Бороться с величиной торговой наценки и банковской ставки окриками и строгостями бессмысленно. Здесь представления Путина вступают в клинч с законами рынка. С точки зрения рынка, чем больше агентов, тем ниже будет в конце концов маржа. С точки зрения Путина и идеологов «регулируемого рынка», агентов как раз не должно быть слишком много, чтобы их было легче контролировать. Поэтому монопольные и картельные рынки кажутся сторонникам этого взгляда в принципе более привлекательными, более близкими к идеалу. Однако именно это в реальности ведет к удорожанию услуг посредников, с которыми приходится потом вести бескомпромиссную борьбу кнутом и пряником. Борьбу с собственной тенью, которая вполне годится в качестве эффектной демонстрации обывателю, что рынок не может обойтись без строгого присмотра, но в действительности не имеет никакого практического результата.

Борьба с посредниками обычно ведется тем жестче и громче, чем больше власти осознают свою неспособность воздействовать на системные условия экономической среды. Сдерживать рост цен в супермаркетах можно развитием альтернативных форм торговли. А чтобы ставка по ипотеке снижалась, необходимо снижать инфляцию и добиваться полной предсказуемости в этом вопросе. Более того, ключевым вопросом на рынке жилья является не столько ставка, сколько завышенные цены. Легко посчитать, что удешевление стоимости жилья на 10% дает в итоге покупателю такую же выгоду, как снижение ставки ипотеки на 4 процентных пункта (с 15% до 11%), о которых говорит Путин.

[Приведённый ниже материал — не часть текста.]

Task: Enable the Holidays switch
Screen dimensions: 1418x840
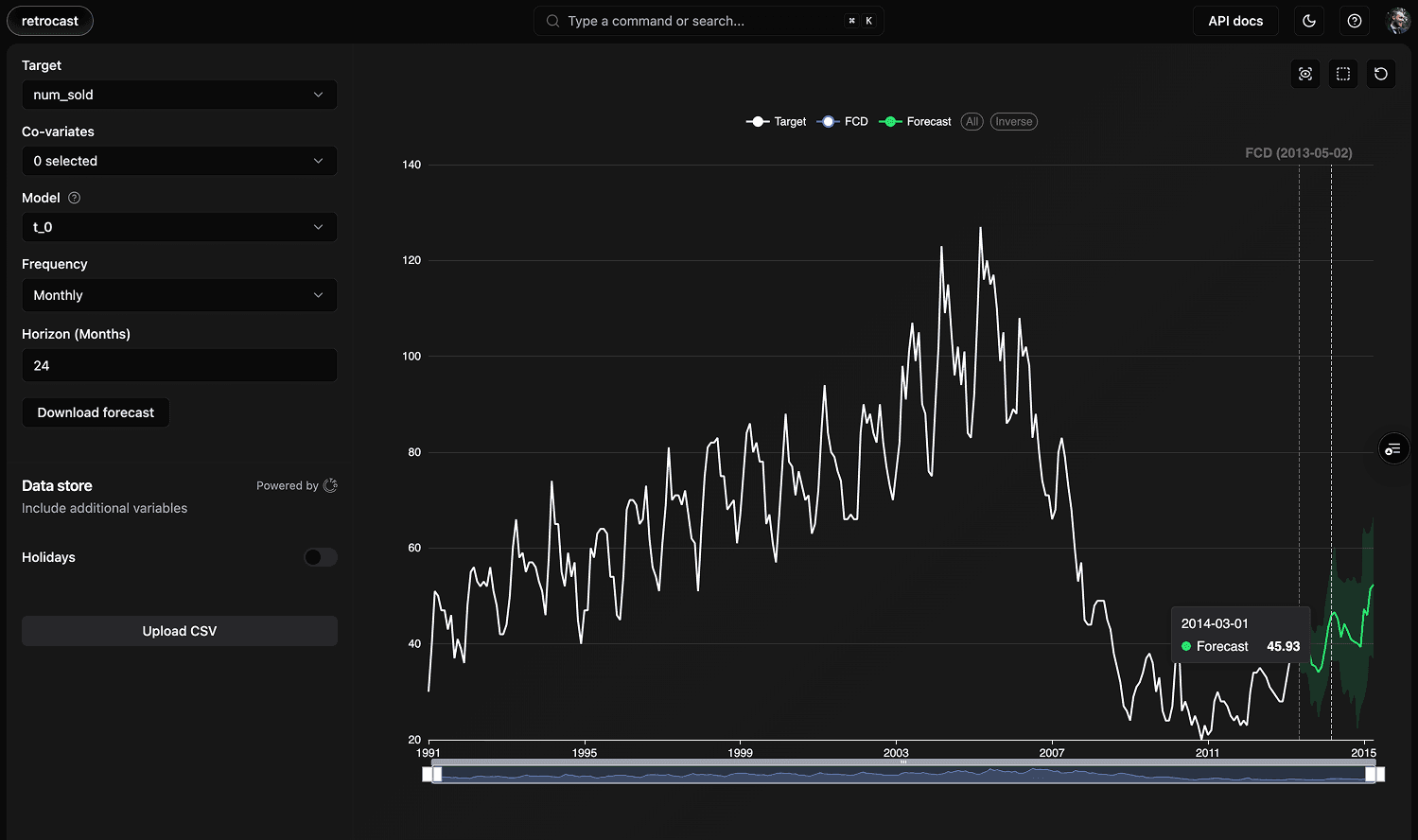Action: (x=320, y=557)
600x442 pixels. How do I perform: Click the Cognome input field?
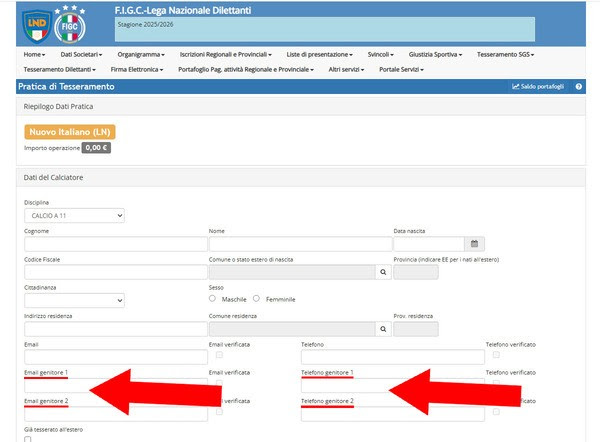point(114,243)
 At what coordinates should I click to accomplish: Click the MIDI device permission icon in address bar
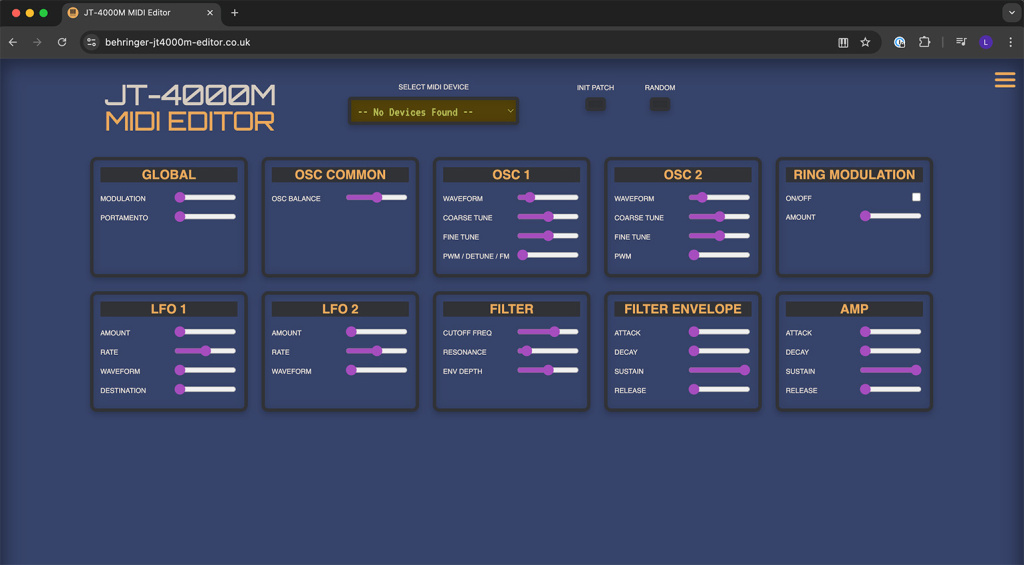(843, 43)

Парадокс заключается в том, что меры, способные снизить стоимость жилья (либерализация строительных рынков и рынка земли, снижение административных издержек на получение разрешений и на подключение к коммуникациям), находятся в компетенции правительства, а вот управление ставкой ипотечного кредита — нет. В этом парадоксе наглядно проявляют себя «перевернутые мозги» идеологии «регулируемого рынка»: вместо того чтобы снять ограничения на доступ к рынку, мы пытаемся ограничить свободу контракта на нем.

В результате имеем то, что имеем. Рынки остаются во власти монополий и картелей, участники которых чувствуют себя при любых раскладах настолько неплохо, что готовы даже время от времени собираться в одном месте, чтобы премьер имел возможность покричать на них под телекамеры.